Associate Judge of the New York Court of Appeals
- Incumbent
- Assumed office January 12, 2022
- Appointed by: Kathy Hochul
- Preceded by: Eugene M. Fahey

Personal details
- Born: 1959 or 1960 (age 66–67)
- Party: Democratic
- Education: State University of New York, Buffalo (BS) Albany Law School (JD)

= Shirley Troutman =

American judge (born 1959 or 1960)

Shirley Troutman (born 1959 or 1960) is an American lawyer and jurist who has served as an associate judge of the New York Court of Appeals since 2022. She served as an associate justice of the New York Supreme Court, Appellate Division from 2016 to 2022.

== Education ==

Troutman received her Bachelor of Science from State University of New York at Buffalo in 1982 and her Juris Doctor from Albany Law School of Union University.

== Career ==

During her legal career, Troutman served as an Assistant United States Attorney for the Western District of New York, as an assistant attorney general for the State of New York and an assistant district attorney for Erie County.
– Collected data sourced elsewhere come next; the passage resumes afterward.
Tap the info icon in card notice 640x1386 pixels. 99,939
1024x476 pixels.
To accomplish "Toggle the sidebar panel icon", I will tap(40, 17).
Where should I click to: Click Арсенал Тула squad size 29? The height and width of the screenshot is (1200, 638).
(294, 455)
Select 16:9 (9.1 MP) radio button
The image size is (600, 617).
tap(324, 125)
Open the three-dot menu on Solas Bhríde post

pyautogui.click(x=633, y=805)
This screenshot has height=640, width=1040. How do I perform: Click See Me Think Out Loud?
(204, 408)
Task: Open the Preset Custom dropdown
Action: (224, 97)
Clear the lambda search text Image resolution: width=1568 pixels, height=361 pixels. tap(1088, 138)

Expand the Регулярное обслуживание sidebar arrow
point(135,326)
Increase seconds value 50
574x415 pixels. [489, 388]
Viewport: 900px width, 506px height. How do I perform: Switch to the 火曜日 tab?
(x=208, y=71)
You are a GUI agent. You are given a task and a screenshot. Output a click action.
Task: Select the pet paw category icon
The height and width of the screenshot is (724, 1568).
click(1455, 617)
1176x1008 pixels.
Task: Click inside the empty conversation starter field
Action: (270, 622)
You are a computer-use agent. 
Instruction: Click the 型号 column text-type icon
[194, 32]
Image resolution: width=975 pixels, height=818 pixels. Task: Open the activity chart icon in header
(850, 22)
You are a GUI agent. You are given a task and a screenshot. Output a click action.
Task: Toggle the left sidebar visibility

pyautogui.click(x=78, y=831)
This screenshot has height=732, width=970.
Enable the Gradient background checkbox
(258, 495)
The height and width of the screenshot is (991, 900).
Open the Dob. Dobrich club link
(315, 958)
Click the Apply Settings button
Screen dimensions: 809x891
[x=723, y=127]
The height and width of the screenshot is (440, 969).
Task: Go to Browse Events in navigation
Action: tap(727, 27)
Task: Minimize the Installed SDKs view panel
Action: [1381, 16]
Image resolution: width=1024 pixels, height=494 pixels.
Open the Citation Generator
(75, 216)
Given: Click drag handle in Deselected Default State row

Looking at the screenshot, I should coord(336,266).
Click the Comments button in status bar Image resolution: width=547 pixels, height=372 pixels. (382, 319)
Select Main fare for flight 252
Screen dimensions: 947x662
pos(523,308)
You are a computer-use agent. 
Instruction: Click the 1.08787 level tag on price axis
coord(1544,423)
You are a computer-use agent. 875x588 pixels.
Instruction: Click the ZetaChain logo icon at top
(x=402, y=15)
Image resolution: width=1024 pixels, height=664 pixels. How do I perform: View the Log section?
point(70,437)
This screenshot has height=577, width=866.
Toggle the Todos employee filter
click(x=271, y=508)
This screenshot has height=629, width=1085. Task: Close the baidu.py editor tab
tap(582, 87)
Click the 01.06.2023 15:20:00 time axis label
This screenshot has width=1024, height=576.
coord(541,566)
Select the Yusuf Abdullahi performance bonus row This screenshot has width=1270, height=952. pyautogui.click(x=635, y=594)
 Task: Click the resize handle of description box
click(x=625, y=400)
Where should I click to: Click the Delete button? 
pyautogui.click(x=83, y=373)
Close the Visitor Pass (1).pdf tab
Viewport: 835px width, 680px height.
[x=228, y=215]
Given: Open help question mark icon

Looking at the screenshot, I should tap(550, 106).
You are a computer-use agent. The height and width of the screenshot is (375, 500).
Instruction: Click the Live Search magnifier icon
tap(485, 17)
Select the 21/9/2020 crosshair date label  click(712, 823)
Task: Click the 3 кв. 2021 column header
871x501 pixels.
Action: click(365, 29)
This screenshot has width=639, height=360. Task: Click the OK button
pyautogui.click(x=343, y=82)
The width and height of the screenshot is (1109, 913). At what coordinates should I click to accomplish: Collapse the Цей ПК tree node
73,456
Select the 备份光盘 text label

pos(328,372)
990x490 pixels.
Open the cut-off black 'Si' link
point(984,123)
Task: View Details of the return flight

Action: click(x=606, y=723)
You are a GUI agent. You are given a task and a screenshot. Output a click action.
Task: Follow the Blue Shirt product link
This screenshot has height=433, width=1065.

She has served as an adjunct professor at University at Buffalo Law School and the Buffalo State College.

=== Judicial service ===

Troutman was elected to the Buffalo City Court in 1994. She then served as a judge of the Erie County Court from 2003 to 2009. She later served as a justice of the Supreme Court, 8th Judicial District from 2010 to 2016. In February 2016, Governor Andrew Cuomo appointed Troutman to the New York Supreme Court, Appellate Division, Fourth Department.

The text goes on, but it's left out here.